Human rights abuses: justice versus reconciliation
Posted by CM on July 24, 2008
For a long time there will be a lot of people in Zimbabwe who will want retribution against perpetrators of violence and other kinds of abuse in the last several years.
Many policemen, soldiers and members of various militia who are responsible for all sorts of abuses are widely known. In the event of a political settlement soon, what to do about them will be a thorny issue. Why the answer is not easy is yet another illustration of the complexity of The Zimbabwe Crisis.
“There can be no lasting political solution to the crisis in Zimbabwe without addressing past human rights violations,” Amnesty International is reported as saying. The report further said the international human rights group maintains that negotiations on power-sharing between the ruling and opposition parties should not result in pardons for human rights abusers.
On the surface it is hard to fault such a reasonable call for justice. For more than a century, as Rhodesia and more recently as ZImbabwe, the country has been a place of scattered, mostly low-level but vicious violence by one controlling group or another. At the negotiated end of each of the many stages of violence, the tendency has been to simply sweep the many lingering hurts and resentments under the carpet instead of giving them some kind of public airing in the interests of healing and true reconciliation.
As a result, the society now has generations of walking wounded whose psychological scars are un-recognised but which affect the country in many ways. The friendly, mild-mannered nature of the people that foreigners often remark on co-exists with the anger, resentment and many other effects of the many layers of oppression, brutality and violence the population has lived with for decades.
It is now widely recognised that individuals who have undergone severe physical or psychological trauma need intensive therapy to live ‘normally’ again. But the same logic is not always applied to groups or nations, perhaps because how to apply that therapy to them is not an easy question.
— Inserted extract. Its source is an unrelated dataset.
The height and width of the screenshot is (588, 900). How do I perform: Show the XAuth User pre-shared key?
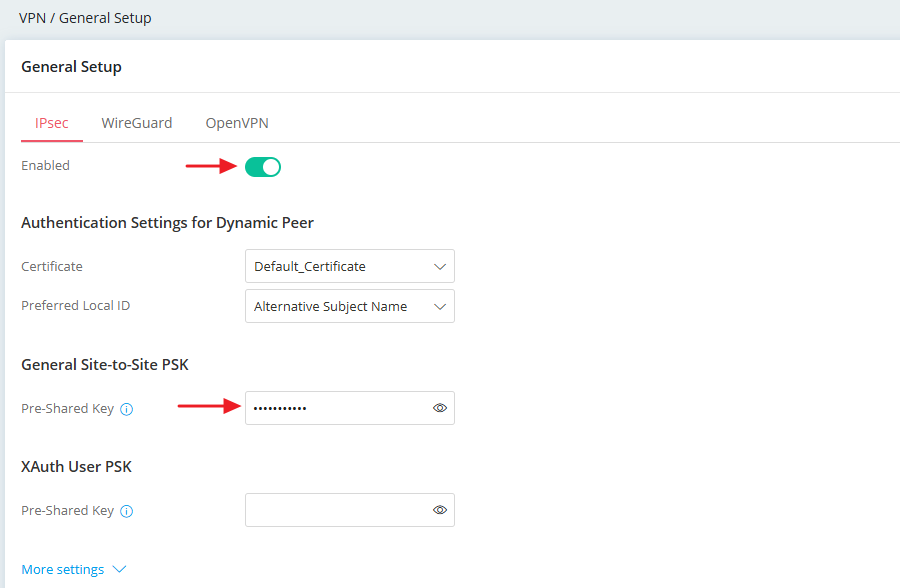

It seems obvious that part of the process of entrenching the sacredness of the idea of human rights in a society is to show the high costs of violating those rights. Clearly a worrying trend of official impunity has built up over the many decades of violence and official oppression by one group or another in Zimbabwe. Rights abusers have now got used to the idea that whenever a lull in one or another of the society’s orgies of violence is negotiated, it will almost automatically include amnesty for them.
A break must be put on this sense of impunity that the society has begun to take for granted and yet suffered so much from in many ways that are difficult to measure. But given Zimbabwe’s messy history, how can this be accomplished exactly? How far back do we go in calling perpetrators of violence to account for their actions?
The recent violence is the easiest to call for justice over, simply because of its raw freshness. But what about soldiers who took part in Gukurahundi massacres in the early 1980s? Should they now be called to account, or is that considered too far back, and if so, why? Should “we were just following orders” be grounds for absolution, or could it be argued that someone can go above and beyond “following orders” in his cruelty in a way that makes him personally accountable for abuses, rather than be covered by the ‘normal’ rules of conflict?
What about known perpetators of atrocities and other human rights abuses in the 1970s’ liberation war? That wasn’t that long ago, and many of the masterminds and actual commiters of abuse could still be tracked down, like Israel still does with Nazi war criminals from WWII. On what basis would rights abusers of today be prosecutable and those of previous ones in recent memory be left scot free?
I know the now very wealthy, now respected business family whose patriarch was given my late grandfathers’ many cattle in the first half of the 20th century when mass land and livestock dispossessions took place under the Rhodesian government. I wouldn’t mind joining in the call for justice if violence and dispossession going back that far was included.
Impunity is bad. Rhodesia and Zimbabwe have had too much of it in ways that harm healing and progress for the country. But that does not mean that agreeing on how to achieve a sense of ‘justice’ is at all easy. In weighing the relative merits of justice and moving forward, the latter is more important, even if doing so successfully partially depends on being seen to have achieved the former.
At the very least those many who have been abused, oppressed and dispossessed need to have their pain acknowledged in a way Zimbabwe has never seriously tried to do. But if ‘justice’ is taken to also mean ‘punishment,’ then Zimbabwe’s history is so messy and bloody that some of those who are very quick to insist on punishment may find they are thereby opening up a complicated can of worms they might well wish had been kept shut.
This is just another of the many difficult ways in which a final resolution of The Zimbabwe Crisis will take so much more than simply groups of politicians making deals with each other. If the many underlying long-term issues are not at least acknowledged, it is doubtful that a political settlement alone would be enough for Zimbabwe to make an abiding great leap forward in achieving true peace and reconciliation.